Attention

As of June 30, 2025, the Isaac ROS Buildfarm for Isaac ROS 2.1 on Ubuntu 20.04 Focal is no longer supported.

Due to an isolated infrastructure event, all ROS 2 Humble Debian packages that were previously built for Ubuntu 20.04 are no longer available in the Isaac Apt Repository. All artifacts for Isaac ROS 3.0 and later are built and maintained with a more robust pipeline.

Users are encouraged to migrate to the latest version of Isaac ROS. The source code for Isaac ROS 2.1 continues to be available on the release-2.1 branches of the Isaac ROS GitHub repositories.

The original documentation for Isaac ROS 2.1 is preserved below.
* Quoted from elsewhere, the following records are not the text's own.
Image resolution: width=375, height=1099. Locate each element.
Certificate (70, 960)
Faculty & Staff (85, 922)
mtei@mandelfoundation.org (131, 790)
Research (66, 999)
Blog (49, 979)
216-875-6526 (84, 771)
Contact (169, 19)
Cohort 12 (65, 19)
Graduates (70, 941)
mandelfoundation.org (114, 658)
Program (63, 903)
Using DOPE at Different Image Resolutions

Overview

The DOPE network architecture, as outlined in the original paper, can receive input images of arbitrary size and subsequently produce output belief maps of the corresponding dimensions.

However, the ONNX format used to run this network on Triton or TensorRT is not as flexible, and an ONNX-exported model does NOT support arbitrary image sizes at inference time. Instead, the desired input image dimensions must be explicitly specified when preparing the ONNX file using the dope_converter.py script, as referenced in the quickstart.

Tutorial Walkthrough

  1. Follow steps 1-6 of the main DOPE quickstart.
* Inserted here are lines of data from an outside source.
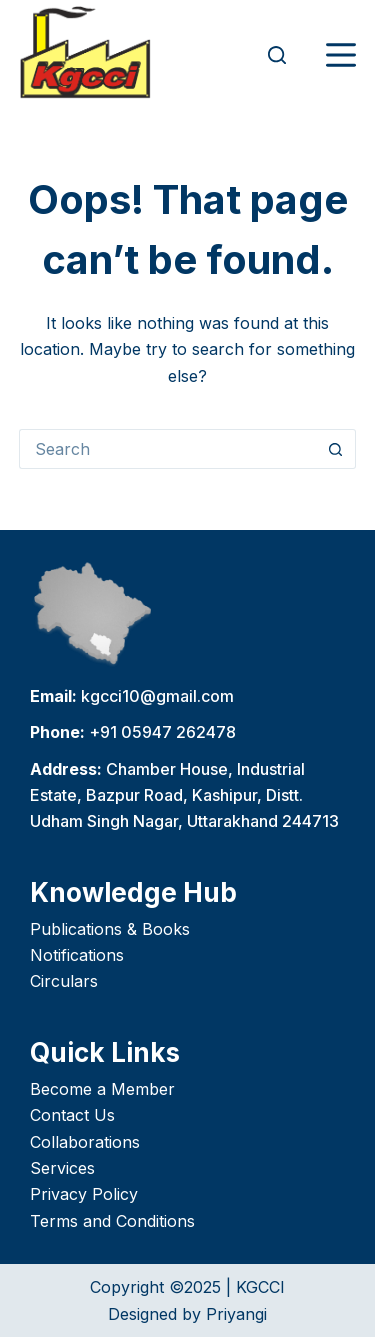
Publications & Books (110, 929)
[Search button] (336, 449)
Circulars (64, 981)
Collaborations (85, 1142)
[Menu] (341, 55)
  2. At step 7, run the dope_converter.py script with the two additional arguments row and col specifying the desired input image size:

    python3 /workspaces/isaac_ros-dev/src/isaac_ros_pose_estimation/isaac_ros_dope/scripts/dope_converter.py --format onnx --input /tmp/models/Ketchup.pth --row 1080 --col 1920
    
  3. Proceed through steps 8-9.

  4. At step 10, launch the ROS 2 launch file with two additional arguments network_image_height and network_image_width specifying the desired input image size:

    ros2 launch isaac_ros_dope isaac_ros_dope_tensor_rt.launch.py model_file_path:=/tmp/models/Ketchup.onnx engine_file_path:=/tmp/models/Ketchup.plan network_image_height:=1080 network_image_width:=1920 input_image_height:=1080 input_image_width:=1920
    
  5. Continue with the rest of the quickstart. You should now be able to detect poses in images of your desired size.